Evlilik Rüzgarı

52 6 35
                                    

Bir düşünce okyanusudur gidiyordu adamın zihninde...
Boğulmak desen değildi, yüzmeyi bildiğini söylese söyleyemezdi. Düşündükçe kafayı yiyecek gibi olsa da bazen düşündüğü o olunca bu da güzel geliyordu. Her tarafta bir evlilik rüzgarı esiyordu sanki. Önce abisi, sonra ablası şimdi de süt kardeşi evlilik yoluna çıkmıştı. Zihninde bağıra çağıra dolanan evlilik düşüncesi kendisini iyice zora sokmaya başlamıştı. O da sevdiği kızın gözlerine helali olarak bakmak istiyordu artık. Gözü her o mavilere değdiğinde içinde bir huzur dalgalanması hissederken sonrasında mavinin de ateşin bir tonu olabildiğine şahitlik edip yüreğinin yanmasını istemiyordu.

Azra... gönlüne ilmek ilmek işlenmişti zamanla. Onu tanıdığı ilk zamanlarda üstüne titreyişi, canı yansa onun acısını kalbinde hissedişi, onu her kötü gözden korumak isteyişi en başlarda sadece abilik iç güdüsü gibi geliyordu kendisine. Hoş aynı yaşta oldukları gerçeğini göz önünde bulundurmazsa tabii...

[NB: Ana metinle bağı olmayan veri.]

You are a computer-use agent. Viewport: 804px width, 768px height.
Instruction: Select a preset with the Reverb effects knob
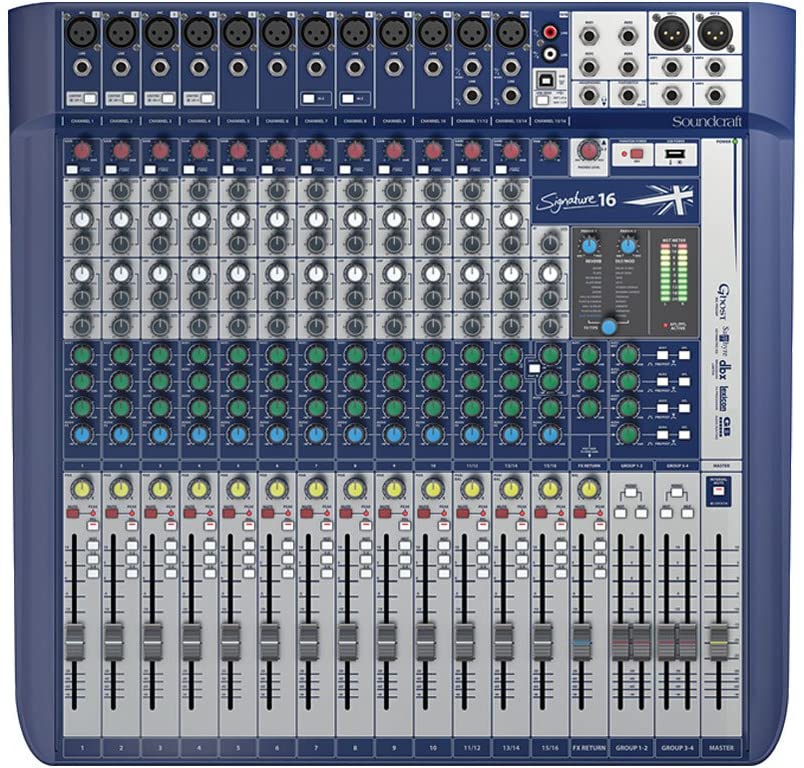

Sonralarda fark ettiği şeyle bunun abilik ile falan alakası olmadığını anlamıştı. Yüreğinde cayır cayır bir ateş yanıyordu ve bu ateşi ilk hissedişi onun kendisine haram oluşunu ilk öğrendiği zamanda olmuştu. Ondan uzak durmak kendisi için tam bir imtihan olmuştu. Allah için bunu yapmak elbette zoruna gitmiyordu. Lakin korkuyordu. Onu da kendisini de yanlış bir hareketiyle ateşe atmaktan çok korkuyordu. Ondan uzak durarak sadece kendi kalbini ateşe atmayı yeğliyordu bu yüzden. Haramda huzur arasa huzurun kendisine tamamen haram olacağının bilincindeydi çünkü.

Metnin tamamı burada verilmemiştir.